> OBJECTIF:
Recopiez intégralement l'extrait à lire ci-dessous, consacré au roman Si rude soit le début, sans en modifier un seul mot.

> EXTRAIT À LIRE:
====================
Un double fil guide l'intrigue de Si rude soit le début. Sur quel grief ancien l'agressivité extrême d'Eduardo Muriel envers son épouse repose-t-elle ? De quels crimes demeurés impunis le docteur Van Vechten s'est-il rendu coupable durant la dictature franquiste ? La révélation finale, qui semble dénouer les secrets enfouis, mettre à plat l'enchaînement des faits et des motifs, serait presque frustrante si, entre-temps, comme dans tout ­roman de Javier Marías, ne s'était ­déployé tout un tissu somptueux de ­digressions méditatives. Portées, nuancées, développées par la voix de Juan, narrateur tout sauf neutre et impassible, qui impose peu à peu au récit ses incertitudes, ses multiples questionnements (sur l'amour, le devoir, le pardon, le destin…), ses tourments moraux sans fin. Ce sont ces réflexions qui donnent au roman sa chair véritable, sa gravité, sa lenteur et sa méticulosité envoûtantes, son épaisseur inégalable — tout ce qui fait de Javier Marías l'un des romanciers les plus pénétrants, les plus puissants de notre temps. — Nathalie Crom

 

Asi empieza lo malo, traduit de l'espagnol par Marie-Odile Fortier-Masek, éd. Gallimard, 576 p., 25 €.
====================
> MATÉRIEL:
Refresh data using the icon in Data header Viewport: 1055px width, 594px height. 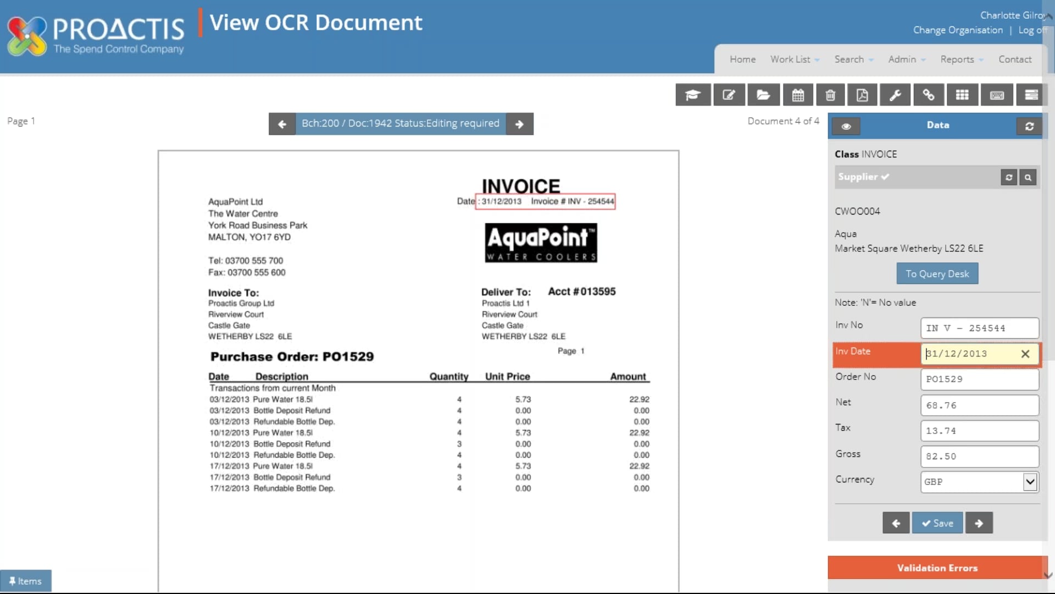pyautogui.click(x=1029, y=126)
====================
> CORRIGÉ:
Un double fil guide l'intrigue de Si rude soit le début. Sur quel grief ancien l'agressivité extrême d'Eduardo Muriel envers son épouse repose-t-elle ? De quels crimes demeurés impunis le docteur Van Vechten s'est-il rendu coupable durant la dictature franquiste ? La révélation finale, qui semble dénouer les secrets enfouis, mettre à plat l'enchaînement des faits et des motifs, serait presque frustrante si, entre-temps, comme dans tout ­roman de Javier Marías, ne s'était ­déployé tout un tissu somptueux de ­digressions méditatives. Portées, nuancées, développées par la voix de Juan, narrateur tout sauf neutre et impassible, qui impose peu à peu au récit ses incertitudes, ses multiples questionnements (sur l'amour, le devoir, le pardon, le destin…), ses tourments moraux sans fin. Ce sont ces réflexions qui donnent au roman sa chair véritable, sa gravité, sa lenteur et sa méticulosité envoûtantes, son épaisseur inégalable — tout ce qui fait de Javier Marías l'un des romanciers les plus pénétrants, les plus puissants de notre temps. — Nathalie Crom

 

Asi empieza lo malo, traduit de l'espagnol par Marie-Odile Fortier-Masek, éd. Gallimard, 576 p., 25 €.